• [DATA IN THIS EXERCISE]
--------------------
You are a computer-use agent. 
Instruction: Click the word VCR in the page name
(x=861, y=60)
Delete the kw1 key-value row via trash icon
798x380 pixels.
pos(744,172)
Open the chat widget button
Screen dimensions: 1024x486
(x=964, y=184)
--------------------
• [THE TASK]
All of the entries should be output exactly as they appear above.

• [YOUR SOLUTION]
You are a computer-use agent. 
Instruction: Click the word VCR in the page name
(x=861, y=60)
Delete the kw1 key-value row via trash icon
798x380 pixels.
pos(744,172)
Open the chat widget button
Screen dimensions: 1024x486
(x=964, y=184)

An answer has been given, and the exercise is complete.